09 January 2017

On being "in the paper"

In early December the Family section of the Guardian had a little piece on fridge magnets, and called for readers' stories and photos. On Saturday the compilation was published - including my story about Tony's collection of "arty" magnets.

Opening the paper as soon as the shopping was done and the coffee was to hand, I was thrilled to see the story and photo -
It appeared online too, and the photo with it -
Ah, those 15 seconds of fame. It's happened before, this printed alter-ego thing... chance took me to the Durham museum when a photographer from the local paper needed someone to hold a toy from the current exhibition - this was in 1971, back in my sweet-young-thing days! - and the photo was printed at quite a large size. Of course I sent it "home", and my parents had it on their wall, getting yellower over the years. [Rather irrelevantly ... I had been wearing a yellow crocheted waistcoat - not that you'd know, all newspapers were black and white in those days. But I'd loved making, and wearing, that garment during my one-and-only year of teaching in Vancouver; it arose from close inspection of a similar, trendy, crocheted "vest" in an expensive shop, and I went out and got some wool....]

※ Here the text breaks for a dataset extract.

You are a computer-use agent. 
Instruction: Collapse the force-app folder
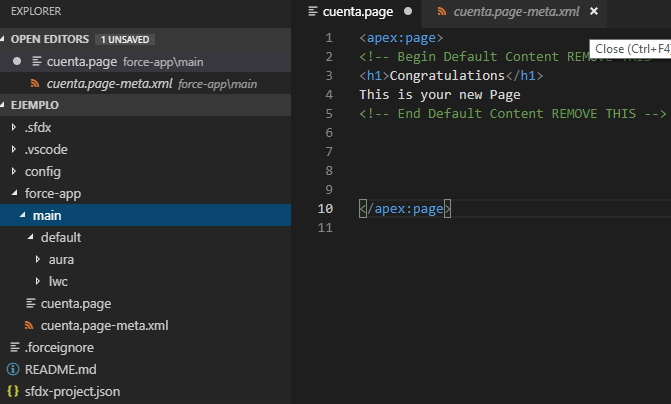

Before we left Canada, in fact while I was doing postgrad teacher training, I'd been mentioned in our very local, very small-town newspaper as the recipient of a (small - but important to me - I was funding my studies) scholarship - that clipping turned up among the family photos. (The foundation still gives scholarships. Good stuff.)

Back then, being "in the paper" was a big deal, especially to a teenager. Suddenly you were known about by strangers. You were important, you'd achieved something ... or else your name wouldn't be in the paper, would it?  Of course there could be a downside, names of victims of traffic accidents etc were often in the paper, especially the local paper - out in the farmland of that small town, some of the young men and their dates ended up "in the ditch" at weekends, drink-driving and misjudging the sharp corners of those country roads. Mostly everyone got out of the car, and it made a funny story at school on Monday, but now and then someone died.

So you'd want to be "in the paper" for non-fatal reasons. Appearing in the paper was something that wasn't in your hands; it was mysterious how "the paper" knew what to write and about whom. With social media, personal publicity is mysterious no longer and very much in your own hands; the mysterious gatekeeper has disappeared. The thrill of suddenly bursting upon the world is a thing of the past.

1 comment:

Sandy said...

A special thing that now numerous unknown people know about your special remembrance.